__Assigned task__:
Read the lines below. Copy out any that hold the string "will".

__Data for the task__:

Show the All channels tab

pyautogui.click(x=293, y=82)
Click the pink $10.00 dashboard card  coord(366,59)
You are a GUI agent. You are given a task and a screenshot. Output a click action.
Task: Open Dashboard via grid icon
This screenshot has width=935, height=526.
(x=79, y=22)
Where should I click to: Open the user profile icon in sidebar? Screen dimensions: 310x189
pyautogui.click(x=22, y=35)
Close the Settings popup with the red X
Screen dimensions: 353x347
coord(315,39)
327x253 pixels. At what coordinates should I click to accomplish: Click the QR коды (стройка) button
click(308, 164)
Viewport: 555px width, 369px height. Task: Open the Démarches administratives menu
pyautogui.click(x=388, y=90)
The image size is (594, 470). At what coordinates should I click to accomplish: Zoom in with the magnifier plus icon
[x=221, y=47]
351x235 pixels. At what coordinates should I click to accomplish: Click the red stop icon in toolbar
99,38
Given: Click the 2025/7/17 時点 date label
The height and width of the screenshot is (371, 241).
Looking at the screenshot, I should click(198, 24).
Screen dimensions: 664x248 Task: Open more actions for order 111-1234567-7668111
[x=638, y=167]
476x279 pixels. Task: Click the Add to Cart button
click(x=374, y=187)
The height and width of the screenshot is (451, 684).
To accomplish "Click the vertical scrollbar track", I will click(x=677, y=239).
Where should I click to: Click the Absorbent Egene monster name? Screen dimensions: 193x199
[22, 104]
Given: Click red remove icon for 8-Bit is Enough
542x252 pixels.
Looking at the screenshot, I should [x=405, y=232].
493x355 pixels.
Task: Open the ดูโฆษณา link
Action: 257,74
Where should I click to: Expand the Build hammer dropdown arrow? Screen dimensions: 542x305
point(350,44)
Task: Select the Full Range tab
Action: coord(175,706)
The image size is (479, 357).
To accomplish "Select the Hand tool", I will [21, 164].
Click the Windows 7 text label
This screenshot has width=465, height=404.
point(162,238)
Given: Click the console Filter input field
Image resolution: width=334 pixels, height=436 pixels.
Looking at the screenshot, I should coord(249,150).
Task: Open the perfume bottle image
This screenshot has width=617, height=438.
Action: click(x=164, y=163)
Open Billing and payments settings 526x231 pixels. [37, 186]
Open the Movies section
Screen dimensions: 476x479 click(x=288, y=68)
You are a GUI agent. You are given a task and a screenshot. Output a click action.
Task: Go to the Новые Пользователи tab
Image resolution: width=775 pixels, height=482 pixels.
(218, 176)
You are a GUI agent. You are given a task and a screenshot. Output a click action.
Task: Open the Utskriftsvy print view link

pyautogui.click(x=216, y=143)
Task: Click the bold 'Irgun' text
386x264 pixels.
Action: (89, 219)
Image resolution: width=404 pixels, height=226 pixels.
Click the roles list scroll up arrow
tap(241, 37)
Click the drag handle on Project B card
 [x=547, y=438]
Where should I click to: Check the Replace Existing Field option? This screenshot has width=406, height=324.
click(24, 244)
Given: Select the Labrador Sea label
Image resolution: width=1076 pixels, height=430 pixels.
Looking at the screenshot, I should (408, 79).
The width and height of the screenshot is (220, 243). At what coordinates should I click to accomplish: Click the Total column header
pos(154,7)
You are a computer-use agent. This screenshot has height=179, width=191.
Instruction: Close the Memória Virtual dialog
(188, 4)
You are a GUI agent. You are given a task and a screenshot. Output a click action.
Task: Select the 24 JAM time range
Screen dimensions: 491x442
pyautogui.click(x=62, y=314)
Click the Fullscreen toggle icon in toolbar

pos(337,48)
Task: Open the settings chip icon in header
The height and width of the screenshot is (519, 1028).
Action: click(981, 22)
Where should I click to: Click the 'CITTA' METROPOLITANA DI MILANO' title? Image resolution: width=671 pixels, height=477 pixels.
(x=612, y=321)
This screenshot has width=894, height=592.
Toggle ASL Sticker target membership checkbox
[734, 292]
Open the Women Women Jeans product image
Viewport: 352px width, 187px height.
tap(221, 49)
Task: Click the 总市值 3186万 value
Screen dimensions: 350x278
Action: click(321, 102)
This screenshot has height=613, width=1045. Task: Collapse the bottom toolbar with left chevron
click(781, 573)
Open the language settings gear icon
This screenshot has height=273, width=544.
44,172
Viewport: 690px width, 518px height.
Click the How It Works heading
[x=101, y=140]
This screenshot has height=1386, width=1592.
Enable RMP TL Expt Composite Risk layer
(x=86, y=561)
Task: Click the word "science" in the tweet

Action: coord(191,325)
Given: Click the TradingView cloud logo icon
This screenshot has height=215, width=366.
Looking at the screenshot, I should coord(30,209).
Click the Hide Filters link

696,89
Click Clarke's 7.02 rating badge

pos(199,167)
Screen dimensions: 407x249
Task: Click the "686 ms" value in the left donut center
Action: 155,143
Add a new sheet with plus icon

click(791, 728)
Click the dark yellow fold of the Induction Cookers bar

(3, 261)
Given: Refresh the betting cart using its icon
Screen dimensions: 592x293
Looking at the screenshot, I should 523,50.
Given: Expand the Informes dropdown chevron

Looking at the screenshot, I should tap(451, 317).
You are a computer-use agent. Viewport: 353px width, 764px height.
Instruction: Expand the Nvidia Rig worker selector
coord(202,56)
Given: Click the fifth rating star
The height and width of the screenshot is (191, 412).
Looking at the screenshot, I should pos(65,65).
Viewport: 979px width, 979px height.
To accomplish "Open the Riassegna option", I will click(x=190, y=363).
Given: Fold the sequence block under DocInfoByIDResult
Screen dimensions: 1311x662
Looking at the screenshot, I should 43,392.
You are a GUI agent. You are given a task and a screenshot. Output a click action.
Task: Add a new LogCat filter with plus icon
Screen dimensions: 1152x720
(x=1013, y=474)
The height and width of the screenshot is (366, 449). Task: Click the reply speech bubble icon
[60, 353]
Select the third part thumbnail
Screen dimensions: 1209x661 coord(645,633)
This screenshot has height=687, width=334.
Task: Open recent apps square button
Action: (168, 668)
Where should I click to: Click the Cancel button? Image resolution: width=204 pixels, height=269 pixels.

__Task response__:
To accomplish "Click the vertical scrollbar track", I will click(x=677, y=239).
To accomplish "Select the Hand tool", I will [21, 164].
To accomplish "Open the Riassegna option", I will click(x=190, y=363).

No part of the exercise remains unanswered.